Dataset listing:

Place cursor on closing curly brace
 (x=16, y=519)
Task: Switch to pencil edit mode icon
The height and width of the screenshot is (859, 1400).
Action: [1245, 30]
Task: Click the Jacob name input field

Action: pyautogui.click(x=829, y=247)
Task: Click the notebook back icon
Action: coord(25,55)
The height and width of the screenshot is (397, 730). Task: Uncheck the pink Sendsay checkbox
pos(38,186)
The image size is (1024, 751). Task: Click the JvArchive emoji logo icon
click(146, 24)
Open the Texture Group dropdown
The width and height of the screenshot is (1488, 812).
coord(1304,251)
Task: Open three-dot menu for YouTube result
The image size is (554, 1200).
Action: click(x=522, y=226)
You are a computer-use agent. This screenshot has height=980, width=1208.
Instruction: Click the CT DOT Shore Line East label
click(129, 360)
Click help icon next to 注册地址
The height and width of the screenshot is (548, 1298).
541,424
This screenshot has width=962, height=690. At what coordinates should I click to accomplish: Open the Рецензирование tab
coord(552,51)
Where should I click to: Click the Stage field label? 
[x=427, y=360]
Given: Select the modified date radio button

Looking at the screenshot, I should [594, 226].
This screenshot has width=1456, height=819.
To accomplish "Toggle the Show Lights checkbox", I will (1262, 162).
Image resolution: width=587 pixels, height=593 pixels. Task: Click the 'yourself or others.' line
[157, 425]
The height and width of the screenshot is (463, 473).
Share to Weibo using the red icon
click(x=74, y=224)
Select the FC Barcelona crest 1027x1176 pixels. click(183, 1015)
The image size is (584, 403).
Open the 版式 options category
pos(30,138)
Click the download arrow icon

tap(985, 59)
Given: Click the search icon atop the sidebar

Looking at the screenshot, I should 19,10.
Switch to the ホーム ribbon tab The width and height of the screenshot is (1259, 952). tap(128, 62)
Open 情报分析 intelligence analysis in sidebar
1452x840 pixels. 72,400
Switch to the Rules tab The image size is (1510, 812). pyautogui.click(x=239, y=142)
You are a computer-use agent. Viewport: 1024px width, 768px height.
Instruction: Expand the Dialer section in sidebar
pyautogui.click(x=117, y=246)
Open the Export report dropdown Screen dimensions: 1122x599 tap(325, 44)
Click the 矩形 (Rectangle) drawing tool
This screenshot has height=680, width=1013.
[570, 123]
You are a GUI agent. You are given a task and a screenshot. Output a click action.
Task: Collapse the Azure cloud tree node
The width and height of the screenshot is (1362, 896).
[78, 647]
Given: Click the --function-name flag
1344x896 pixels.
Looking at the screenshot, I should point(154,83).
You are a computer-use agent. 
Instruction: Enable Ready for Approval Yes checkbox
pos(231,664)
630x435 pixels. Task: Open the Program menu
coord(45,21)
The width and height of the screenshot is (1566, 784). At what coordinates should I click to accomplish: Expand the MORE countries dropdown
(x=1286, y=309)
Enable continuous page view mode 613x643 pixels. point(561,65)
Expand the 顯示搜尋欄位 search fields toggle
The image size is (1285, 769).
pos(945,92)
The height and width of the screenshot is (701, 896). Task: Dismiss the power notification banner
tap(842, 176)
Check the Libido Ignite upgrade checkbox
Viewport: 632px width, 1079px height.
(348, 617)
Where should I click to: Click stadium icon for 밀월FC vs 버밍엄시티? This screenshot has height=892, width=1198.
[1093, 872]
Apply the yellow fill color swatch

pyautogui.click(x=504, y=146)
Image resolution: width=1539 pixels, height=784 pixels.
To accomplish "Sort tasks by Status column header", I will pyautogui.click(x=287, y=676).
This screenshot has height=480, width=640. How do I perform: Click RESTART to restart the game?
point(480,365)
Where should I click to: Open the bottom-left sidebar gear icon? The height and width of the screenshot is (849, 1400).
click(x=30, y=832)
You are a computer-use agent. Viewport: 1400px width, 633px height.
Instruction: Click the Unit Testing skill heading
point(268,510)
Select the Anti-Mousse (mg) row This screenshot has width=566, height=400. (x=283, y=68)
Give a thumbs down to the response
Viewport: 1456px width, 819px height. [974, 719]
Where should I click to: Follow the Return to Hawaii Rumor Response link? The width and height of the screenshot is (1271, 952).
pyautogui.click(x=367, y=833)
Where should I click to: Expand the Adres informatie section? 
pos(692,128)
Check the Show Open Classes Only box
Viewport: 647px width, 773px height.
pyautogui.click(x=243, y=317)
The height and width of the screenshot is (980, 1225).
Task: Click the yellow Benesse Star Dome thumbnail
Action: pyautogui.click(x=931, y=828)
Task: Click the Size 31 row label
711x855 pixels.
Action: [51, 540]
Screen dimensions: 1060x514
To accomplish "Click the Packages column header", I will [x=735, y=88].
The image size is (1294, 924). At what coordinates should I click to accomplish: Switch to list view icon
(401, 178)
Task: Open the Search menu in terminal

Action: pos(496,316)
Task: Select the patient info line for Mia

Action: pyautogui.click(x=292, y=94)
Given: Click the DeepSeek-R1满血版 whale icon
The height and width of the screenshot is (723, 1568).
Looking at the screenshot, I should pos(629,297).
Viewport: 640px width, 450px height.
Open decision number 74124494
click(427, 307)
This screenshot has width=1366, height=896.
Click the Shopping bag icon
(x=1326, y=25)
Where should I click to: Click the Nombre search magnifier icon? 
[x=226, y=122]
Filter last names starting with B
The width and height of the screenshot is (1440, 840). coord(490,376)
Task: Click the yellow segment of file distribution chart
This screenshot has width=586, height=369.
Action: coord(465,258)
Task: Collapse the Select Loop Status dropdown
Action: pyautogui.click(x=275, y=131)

-- To be done --
Reproduce the listing above line for line, with no changes to any wording, number, or punctuation.

-- Task response --
Place cursor on closing curly brace
 (x=16, y=519)
Task: Switch to pencil edit mode icon
The height and width of the screenshot is (859, 1400).
Action: [1245, 30]
Task: Click the Jacob name input field

Action: pyautogui.click(x=829, y=247)
Task: Click the notebook back icon
Action: coord(25,55)
The height and width of the screenshot is (397, 730). Task: Uncheck the pink Sendsay checkbox
pos(38,186)
The image size is (1024, 751). Task: Click the JvArchive emoji logo icon
click(146, 24)
Open the Texture Group dropdown
The width and height of the screenshot is (1488, 812).
coord(1304,251)
Task: Open three-dot menu for YouTube result
The image size is (554, 1200).
Action: click(x=522, y=226)
You are a computer-use agent. This screenshot has height=980, width=1208.
Instruction: Click the CT DOT Shore Line East label
click(129, 360)
Click help icon next to 注册地址
The height and width of the screenshot is (548, 1298).
541,424
This screenshot has width=962, height=690. At what coordinates should I click to accomplish: Open the Рецензирование tab
coord(552,51)
Where should I click to: Click the Stage field label? 
[x=427, y=360]
Given: Select the modified date radio button

Looking at the screenshot, I should [594, 226].
This screenshot has width=1456, height=819.
To accomplish "Toggle the Show Lights checkbox", I will (1262, 162).
Image resolution: width=587 pixels, height=593 pixels. Task: Click the 'yourself or others.' line
[157, 425]
The height and width of the screenshot is (463, 473).
Share to Weibo using the red icon
click(x=74, y=224)
Select the FC Barcelona crest 1027x1176 pixels. click(183, 1015)
The image size is (584, 403).
Open the 版式 options category
pos(30,138)
Click the download arrow icon

tap(985, 59)
Given: Click the search icon atop the sidebar

Looking at the screenshot, I should 19,10.
Switch to the ホーム ribbon tab The width and height of the screenshot is (1259, 952). tap(128, 62)
Open 情报分析 intelligence analysis in sidebar
1452x840 pixels. 72,400
Switch to the Rules tab The image size is (1510, 812). pyautogui.click(x=239, y=142)
You are a computer-use agent. Viewport: 1024px width, 768px height.
Instruction: Expand the Dialer section in sidebar
pyautogui.click(x=117, y=246)
Open the Export report dropdown Screen dimensions: 1122x599 tap(325, 44)
Click the 矩形 (Rectangle) drawing tool
This screenshot has height=680, width=1013.
[570, 123]
You are a GUI agent. You are given a task and a screenshot. Output a click action.
Task: Collapse the Azure cloud tree node
The width and height of the screenshot is (1362, 896).
[78, 647]
Given: Click the --function-name flag
1344x896 pixels.
Looking at the screenshot, I should point(154,83).
You are a computer-use agent. 
Instruction: Enable Ready for Approval Yes checkbox
pos(231,664)
630x435 pixels. Task: Open the Program menu
coord(45,21)
The width and height of the screenshot is (1566, 784). At what coordinates should I click to accomplish: Expand the MORE countries dropdown
(x=1286, y=309)
Enable continuous page view mode 613x643 pixels. point(561,65)
Expand the 顯示搜尋欄位 search fields toggle
The image size is (1285, 769).
pos(945,92)
The height and width of the screenshot is (701, 896). Task: Dismiss the power notification banner
tap(842, 176)
Check the Libido Ignite upgrade checkbox
Viewport: 632px width, 1079px height.
(348, 617)
Where should I click to: Click stadium icon for 밀월FC vs 버밍엄시티? This screenshot has height=892, width=1198.
[1093, 872]
Apply the yellow fill color swatch

pyautogui.click(x=504, y=146)
Image resolution: width=1539 pixels, height=784 pixels.
To accomplish "Sort tasks by Status column header", I will pyautogui.click(x=287, y=676).
This screenshot has height=480, width=640. How do I perform: Click RESTART to restart the game?
point(480,365)
Where should I click to: Open the bottom-left sidebar gear icon? The height and width of the screenshot is (849, 1400).
click(x=30, y=832)
You are a computer-use agent. Viewport: 1400px width, 633px height.
Instruction: Click the Unit Testing skill heading
point(268,510)
Select the Anti-Mousse (mg) row This screenshot has width=566, height=400. (x=283, y=68)
Give a thumbs down to the response
Viewport: 1456px width, 819px height. [974, 719]
Where should I click to: Follow the Return to Hawaii Rumor Response link? The width and height of the screenshot is (1271, 952).
pyautogui.click(x=367, y=833)
Where should I click to: Expand the Adres informatie section? 
pos(692,128)
Check the Show Open Classes Only box
Viewport: 647px width, 773px height.
pyautogui.click(x=243, y=317)
The height and width of the screenshot is (980, 1225).
Task: Click the yellow Benesse Star Dome thumbnail
Action: pyautogui.click(x=931, y=828)
Task: Click the Size 31 row label
711x855 pixels.
Action: [51, 540]
Screen dimensions: 1060x514
To accomplish "Click the Packages column header", I will [x=735, y=88].
The image size is (1294, 924). At what coordinates should I click to accomplish: Switch to list view icon
(401, 178)
Task: Open the Search menu in terminal

Action: pos(496,316)
Task: Select the patient info line for Mia

Action: pyautogui.click(x=292, y=94)
Given: Click the DeepSeek-R1满血版 whale icon
The height and width of the screenshot is (723, 1568).
Looking at the screenshot, I should pos(629,297).
Viewport: 640px width, 450px height.
Open decision number 74124494
click(427, 307)
This screenshot has width=1366, height=896.
Click the Shopping bag icon
(x=1326, y=25)
Where should I click to: Click the Nombre search magnifier icon? 
[x=226, y=122]
Filter last names starting with B
The width and height of the screenshot is (1440, 840). coord(490,376)
Task: Click the yellow segment of file distribution chart
This screenshot has width=586, height=369.
Action: coord(465,258)
Task: Collapse the Select Loop Status dropdown
Action: pyautogui.click(x=275, y=131)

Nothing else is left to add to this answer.